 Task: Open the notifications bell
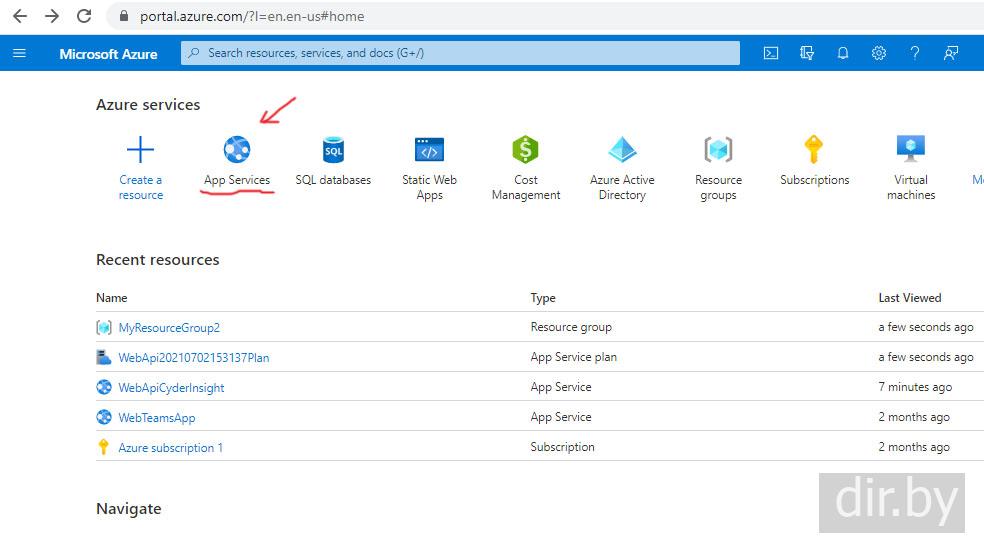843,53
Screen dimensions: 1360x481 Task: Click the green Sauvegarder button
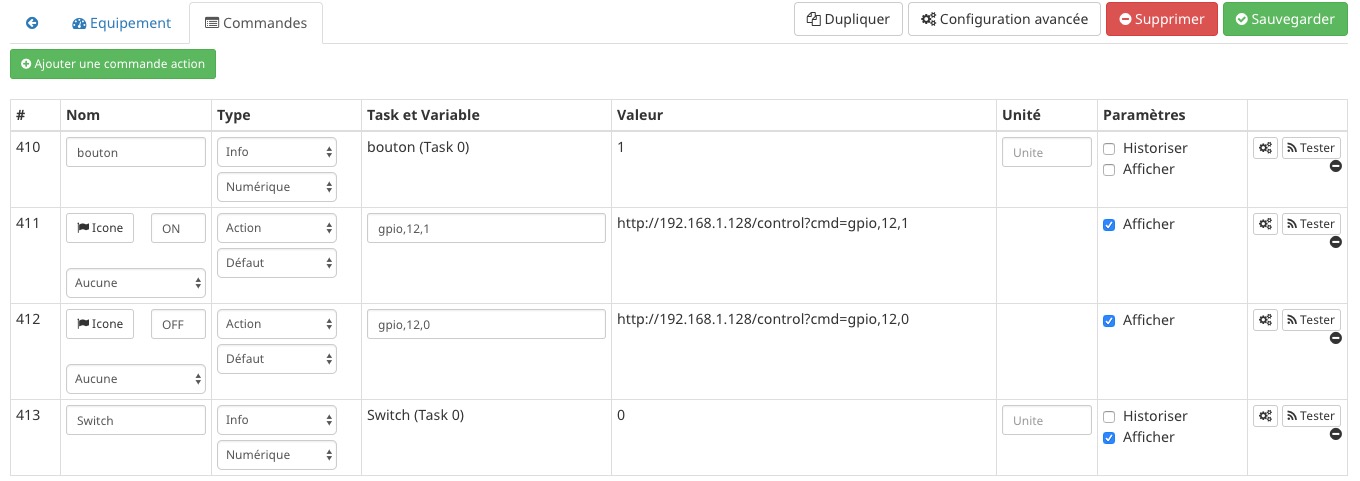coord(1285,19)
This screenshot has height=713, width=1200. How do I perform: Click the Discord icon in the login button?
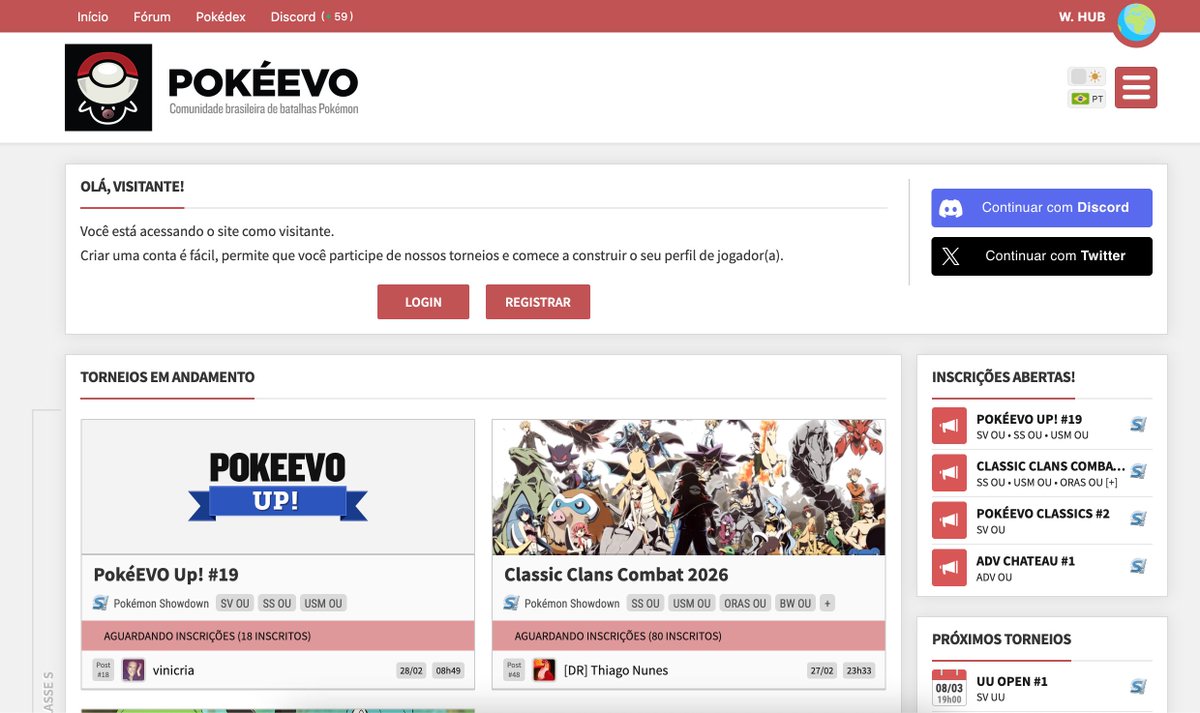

........

WHAT TO DO — Give the records again exactly, pictures left out.

RESULT OF THE TASK —
 Task: Open the notifications bell
843,53
Screen dimensions: 1360x481 Task: Click the green Sauvegarder button
coord(1285,19)
This screenshot has height=713, width=1200. How do I perform: Click the Discord icon in the login button?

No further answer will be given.